%%

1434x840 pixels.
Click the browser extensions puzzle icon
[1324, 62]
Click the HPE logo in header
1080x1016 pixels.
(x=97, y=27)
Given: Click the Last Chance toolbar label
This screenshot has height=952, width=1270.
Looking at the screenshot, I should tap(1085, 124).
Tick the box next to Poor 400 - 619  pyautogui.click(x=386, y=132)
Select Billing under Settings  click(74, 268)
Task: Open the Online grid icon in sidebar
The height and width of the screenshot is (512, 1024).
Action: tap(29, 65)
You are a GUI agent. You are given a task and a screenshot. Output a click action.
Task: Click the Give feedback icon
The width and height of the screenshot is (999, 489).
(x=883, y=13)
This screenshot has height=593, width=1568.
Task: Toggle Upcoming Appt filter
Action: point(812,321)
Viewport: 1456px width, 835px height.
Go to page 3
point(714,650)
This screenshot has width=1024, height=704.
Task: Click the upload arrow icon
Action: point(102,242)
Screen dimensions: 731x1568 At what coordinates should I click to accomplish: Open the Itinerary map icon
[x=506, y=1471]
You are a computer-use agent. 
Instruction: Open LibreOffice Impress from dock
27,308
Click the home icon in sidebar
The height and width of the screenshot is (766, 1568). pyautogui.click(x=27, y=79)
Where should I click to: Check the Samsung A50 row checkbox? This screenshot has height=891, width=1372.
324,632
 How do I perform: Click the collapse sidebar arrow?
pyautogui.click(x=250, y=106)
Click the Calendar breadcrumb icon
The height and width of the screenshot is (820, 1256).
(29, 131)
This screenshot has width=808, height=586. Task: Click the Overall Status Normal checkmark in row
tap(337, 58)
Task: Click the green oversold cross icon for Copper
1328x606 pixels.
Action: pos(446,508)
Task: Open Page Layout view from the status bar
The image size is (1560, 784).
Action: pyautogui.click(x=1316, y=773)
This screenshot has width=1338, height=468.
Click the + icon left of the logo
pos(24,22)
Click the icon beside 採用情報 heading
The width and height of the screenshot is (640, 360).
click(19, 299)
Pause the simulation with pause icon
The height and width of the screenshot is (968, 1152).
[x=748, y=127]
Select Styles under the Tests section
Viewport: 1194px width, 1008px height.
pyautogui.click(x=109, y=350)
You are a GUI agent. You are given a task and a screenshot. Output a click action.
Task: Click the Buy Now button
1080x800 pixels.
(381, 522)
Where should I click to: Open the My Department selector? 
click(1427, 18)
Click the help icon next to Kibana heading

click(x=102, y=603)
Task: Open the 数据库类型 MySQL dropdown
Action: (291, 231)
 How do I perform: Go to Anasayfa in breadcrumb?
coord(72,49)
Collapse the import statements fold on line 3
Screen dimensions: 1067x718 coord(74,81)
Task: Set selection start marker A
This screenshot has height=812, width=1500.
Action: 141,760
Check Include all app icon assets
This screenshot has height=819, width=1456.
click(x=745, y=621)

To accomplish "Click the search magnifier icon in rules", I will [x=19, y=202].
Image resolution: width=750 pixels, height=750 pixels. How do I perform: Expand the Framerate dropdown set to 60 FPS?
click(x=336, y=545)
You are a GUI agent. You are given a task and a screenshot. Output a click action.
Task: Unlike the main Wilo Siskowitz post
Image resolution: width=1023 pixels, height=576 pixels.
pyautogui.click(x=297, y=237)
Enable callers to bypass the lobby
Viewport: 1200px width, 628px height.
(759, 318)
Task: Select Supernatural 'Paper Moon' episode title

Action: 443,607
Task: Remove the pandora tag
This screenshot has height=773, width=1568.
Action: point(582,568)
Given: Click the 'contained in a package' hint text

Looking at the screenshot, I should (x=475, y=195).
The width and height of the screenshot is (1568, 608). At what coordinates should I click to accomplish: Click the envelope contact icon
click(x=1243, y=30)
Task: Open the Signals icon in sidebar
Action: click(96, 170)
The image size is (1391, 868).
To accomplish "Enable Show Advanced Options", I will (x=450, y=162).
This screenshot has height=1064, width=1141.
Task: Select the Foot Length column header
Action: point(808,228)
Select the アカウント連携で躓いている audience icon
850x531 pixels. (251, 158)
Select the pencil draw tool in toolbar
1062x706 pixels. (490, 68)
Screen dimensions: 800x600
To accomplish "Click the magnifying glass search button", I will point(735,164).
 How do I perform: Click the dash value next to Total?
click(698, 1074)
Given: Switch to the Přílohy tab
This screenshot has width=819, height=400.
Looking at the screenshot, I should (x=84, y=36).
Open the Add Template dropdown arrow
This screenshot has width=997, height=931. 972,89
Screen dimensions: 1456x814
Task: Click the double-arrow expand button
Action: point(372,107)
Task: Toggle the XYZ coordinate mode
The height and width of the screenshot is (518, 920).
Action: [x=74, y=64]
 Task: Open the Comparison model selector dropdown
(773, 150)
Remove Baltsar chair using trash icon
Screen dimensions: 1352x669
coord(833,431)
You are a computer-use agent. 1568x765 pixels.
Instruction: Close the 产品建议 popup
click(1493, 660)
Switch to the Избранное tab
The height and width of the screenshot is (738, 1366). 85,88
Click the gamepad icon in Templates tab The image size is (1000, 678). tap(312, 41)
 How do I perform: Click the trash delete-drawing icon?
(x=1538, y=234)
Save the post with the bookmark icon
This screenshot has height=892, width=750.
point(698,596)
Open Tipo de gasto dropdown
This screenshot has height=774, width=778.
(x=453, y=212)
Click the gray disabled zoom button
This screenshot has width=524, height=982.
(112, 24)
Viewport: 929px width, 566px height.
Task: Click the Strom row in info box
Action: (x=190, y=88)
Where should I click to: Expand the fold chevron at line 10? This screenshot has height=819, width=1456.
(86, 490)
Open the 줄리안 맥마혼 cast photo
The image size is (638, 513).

%%

▸ YOUR INSTRUCTIONS:
Arrange the data from the line that contains "Select Billing under" through the line that contains "Action: tap(29, 65)", both included, as a Markdown table with the columns No. and Line, with one row per line and blank lines left out.

▸ COMPLETE OUTPUT:
| No. | Line |
|---|---|
| 1 | Select Billing under Settings  click(74, 268) |
| 2 | Task: Open the Online grid icon in sidebar |
| 3 | The height and width of the screenshot is (512, 1024). |
| 4 | Action: tap(29, 65) |